• **Source document**:
■ ■ ■
My guess is that the police know perfectly well that even in these days of declining freedom, this example of causing offence still does not qualify as a crime. The performance of evidence bags solemnly being carried away in front of the TV cameras as if they had discovered the lair of a serial killer was not as pointless as it might seem at first. The process was the punishment.

27 comments to A bonfire of the freedoms

  • Gene

    “The process as punishment” is how we will slowly slink into totalitarianism. You won’t go to a gulag, but you might never work in your chosen field again. You’ll be publicly embarrassed in front of your whole community–not sent into exile, but given every incentive to move away from your home. When the established processes begin to lose their deterrent power, new steps will simply be added to the soft repression. No torture, no imprisonment, just a slow accretion of bureaucracy, social media shaming, “community service” sentences, and shrinking prospects for a happy existence. When a few unfortunate souls snap, the guns will come out briefly as needed, and the laws will, one by one, quickly and quietly, be expanded in scope. Turn the ratchet, start again.

    Surely someone has written a novel along these lines, no?
■ ■ ■
• **Collected data**:
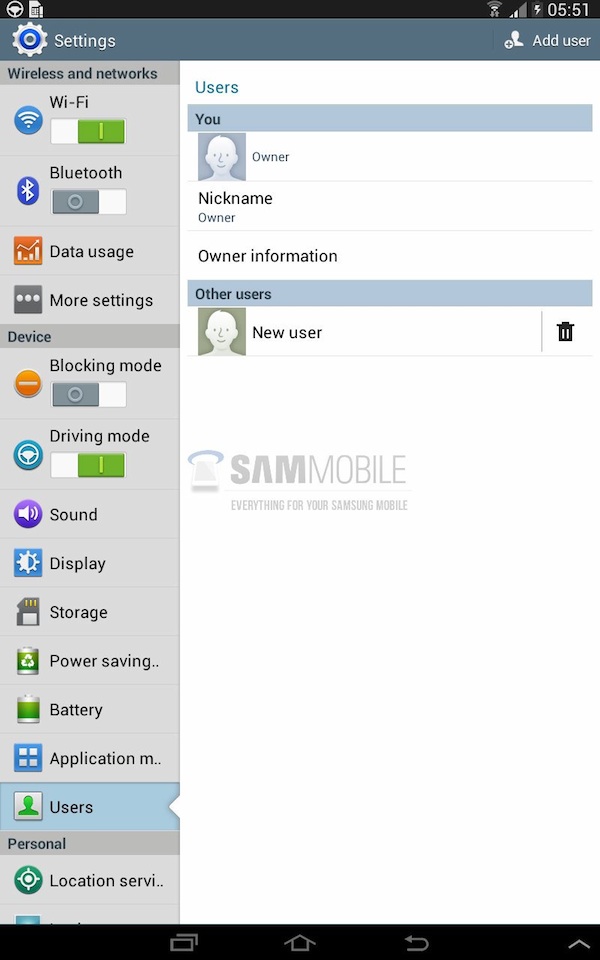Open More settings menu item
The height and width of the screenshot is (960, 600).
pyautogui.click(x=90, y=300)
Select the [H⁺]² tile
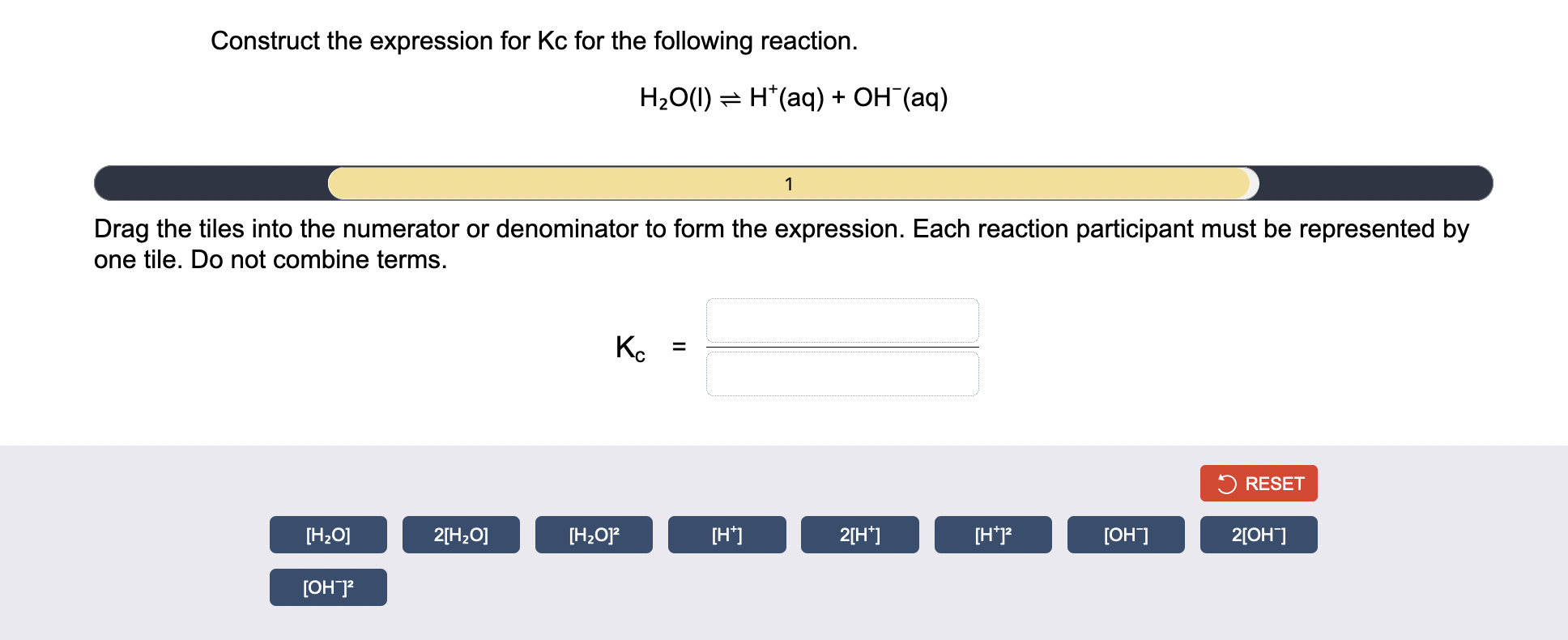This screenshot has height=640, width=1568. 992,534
■ ■ ■
• **Your assignment**:
Resume the text about police treating "the process as punishment," picking up after its final sentence.

• **Answer for this exercise**:
  • Christian Moon

    Good instance of the feminisation of our public space.

    In a more masculine tradition, taking the piss out of these poor people in Grenfell Tower would have been accepted as helping to discharge the emotional load of grief and anger attached to the disaster. As men, to function most effectively, we need to get back to a measure of detachment from these emotional entanglements, and humour helps us get there.

    As for the piousness of everyone’s condemnation, well that needs deflating most of all.

    What chance?

  • Natalie Solent (Essex)

    Christian Moon,

    Possibly because I am female I would be happy to see “the feminisation of our public space” if I thought it meant a return to standards of decorum enforced by social pressure.

    The thing I object to is that an ever-shifting definition of what is acceptable is enforced by policemen and politicians quite happy to wear the mantle of law enforcement but who do all they can to avoid testing their actions in court, because that would involve people hearing the defendant’s side of the story.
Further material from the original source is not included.